Spin correlation effects on reactions in spurs of radicals, radical ions and electrons after radiolysis

Abstract

Dissociation and ionisation in condensed phases produce pairs of radicals (and electrons) or radical ions. Recombination of such pairs into ground state molecules depends on their spin state: singlets can recombine, triplets separate; theoretical work on ions in hydrocarbons is extended here to other substances, especially aqueous solutions. Single pairs are usually singlet initially. Recombination in spurs containing two or more pairs gives a mixture of singlets (S) and triplets (T).

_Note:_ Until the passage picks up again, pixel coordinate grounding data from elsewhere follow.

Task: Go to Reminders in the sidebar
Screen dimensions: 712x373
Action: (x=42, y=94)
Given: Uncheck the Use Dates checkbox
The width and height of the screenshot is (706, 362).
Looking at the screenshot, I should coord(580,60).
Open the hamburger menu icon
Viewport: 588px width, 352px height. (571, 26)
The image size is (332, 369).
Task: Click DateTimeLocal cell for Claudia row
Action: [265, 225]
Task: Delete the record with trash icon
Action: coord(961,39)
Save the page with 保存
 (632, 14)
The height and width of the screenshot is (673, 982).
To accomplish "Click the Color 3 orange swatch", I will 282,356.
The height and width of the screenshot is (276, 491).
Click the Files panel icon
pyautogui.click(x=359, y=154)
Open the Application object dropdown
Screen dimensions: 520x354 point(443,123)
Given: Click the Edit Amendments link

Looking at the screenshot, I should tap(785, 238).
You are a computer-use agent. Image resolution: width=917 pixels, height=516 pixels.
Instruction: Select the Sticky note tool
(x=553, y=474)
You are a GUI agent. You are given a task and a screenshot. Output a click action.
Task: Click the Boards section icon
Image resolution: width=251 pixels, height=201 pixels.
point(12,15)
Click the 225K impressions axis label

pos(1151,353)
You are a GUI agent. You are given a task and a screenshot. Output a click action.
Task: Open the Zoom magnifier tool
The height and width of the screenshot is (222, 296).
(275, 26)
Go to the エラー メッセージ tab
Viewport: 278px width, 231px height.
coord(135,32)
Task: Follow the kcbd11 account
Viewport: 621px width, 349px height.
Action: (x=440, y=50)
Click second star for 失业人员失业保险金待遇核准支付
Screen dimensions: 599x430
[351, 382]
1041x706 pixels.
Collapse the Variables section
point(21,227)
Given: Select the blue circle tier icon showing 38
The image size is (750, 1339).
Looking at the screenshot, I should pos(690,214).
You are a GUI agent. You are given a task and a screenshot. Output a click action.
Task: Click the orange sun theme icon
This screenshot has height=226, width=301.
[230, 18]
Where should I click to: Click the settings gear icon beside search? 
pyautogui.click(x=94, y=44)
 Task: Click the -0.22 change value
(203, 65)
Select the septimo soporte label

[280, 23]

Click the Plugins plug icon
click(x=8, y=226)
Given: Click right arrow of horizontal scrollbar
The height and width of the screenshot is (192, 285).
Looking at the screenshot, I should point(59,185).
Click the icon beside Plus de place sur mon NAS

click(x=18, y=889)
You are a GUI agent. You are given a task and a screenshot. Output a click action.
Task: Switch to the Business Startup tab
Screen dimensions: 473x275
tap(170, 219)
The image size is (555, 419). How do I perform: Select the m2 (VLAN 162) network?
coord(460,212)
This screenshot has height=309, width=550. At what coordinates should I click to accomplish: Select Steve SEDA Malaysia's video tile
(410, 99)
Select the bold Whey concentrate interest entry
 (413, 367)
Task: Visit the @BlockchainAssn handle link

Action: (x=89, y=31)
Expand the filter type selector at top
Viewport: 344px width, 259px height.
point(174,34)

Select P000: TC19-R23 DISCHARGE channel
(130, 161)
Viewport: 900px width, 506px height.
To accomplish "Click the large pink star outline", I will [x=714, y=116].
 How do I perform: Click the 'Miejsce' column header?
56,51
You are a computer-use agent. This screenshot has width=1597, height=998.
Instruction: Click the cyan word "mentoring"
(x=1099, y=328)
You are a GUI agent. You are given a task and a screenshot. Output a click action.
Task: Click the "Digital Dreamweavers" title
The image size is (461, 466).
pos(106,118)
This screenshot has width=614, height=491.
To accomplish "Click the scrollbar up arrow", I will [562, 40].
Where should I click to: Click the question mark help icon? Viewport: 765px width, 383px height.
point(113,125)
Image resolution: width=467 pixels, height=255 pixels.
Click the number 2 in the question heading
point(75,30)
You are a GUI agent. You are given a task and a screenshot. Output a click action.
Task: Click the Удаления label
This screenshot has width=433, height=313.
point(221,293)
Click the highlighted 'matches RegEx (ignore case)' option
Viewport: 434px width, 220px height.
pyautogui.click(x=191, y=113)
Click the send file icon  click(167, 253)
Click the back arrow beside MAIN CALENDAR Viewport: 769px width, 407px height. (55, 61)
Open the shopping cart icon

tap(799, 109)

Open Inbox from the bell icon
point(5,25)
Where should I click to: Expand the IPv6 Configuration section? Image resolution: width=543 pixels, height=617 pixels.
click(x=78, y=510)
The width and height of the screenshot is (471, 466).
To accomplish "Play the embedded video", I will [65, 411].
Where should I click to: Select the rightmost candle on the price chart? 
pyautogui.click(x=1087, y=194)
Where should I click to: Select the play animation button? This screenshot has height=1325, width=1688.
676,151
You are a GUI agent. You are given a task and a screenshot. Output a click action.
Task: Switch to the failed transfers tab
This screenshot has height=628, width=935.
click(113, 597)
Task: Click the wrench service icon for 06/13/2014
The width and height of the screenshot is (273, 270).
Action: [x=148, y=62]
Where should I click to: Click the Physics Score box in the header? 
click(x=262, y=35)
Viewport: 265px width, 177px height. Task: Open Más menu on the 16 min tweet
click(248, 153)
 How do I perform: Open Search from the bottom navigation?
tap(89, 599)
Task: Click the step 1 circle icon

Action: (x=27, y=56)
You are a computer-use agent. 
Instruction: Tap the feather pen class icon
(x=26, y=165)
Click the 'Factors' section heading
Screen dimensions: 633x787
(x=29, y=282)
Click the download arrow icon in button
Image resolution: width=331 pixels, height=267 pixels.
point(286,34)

The cross-reactions in spurs, which in water give H₂ and H₂O₂, normally have S:T = 1:3. Generation of a pair in a large spur via a triplet intermediate and Heisenberg spin exchange both transfer singlet character from the back reactions to the cross reactions. In mobile liquids, two processes are fast enough to cause correlation decay before recombination in the spurs: coherent (oscillatory) decay due to the hyperfine interaction in free hydrogen atoms and spin relaxation in hydroxyl and other cylindrically symmetrical radicals. Calculations of the spin relaxation time of ·OH radicals are presented : the mechanism is shown to depend on viscosity. Correlation effects on recombination of solvated electrons in viscous and glasses are discussed. It is shown that studies of spur dynamics must include spin effects. A variety of effects of magnetic fields and of deuteration on reaction rates in pairs and on yields of radiolysis products are predicted. Quantitative predictions are not attempted for lack of information, but effects will be small in liquid water, larger in organic liquids.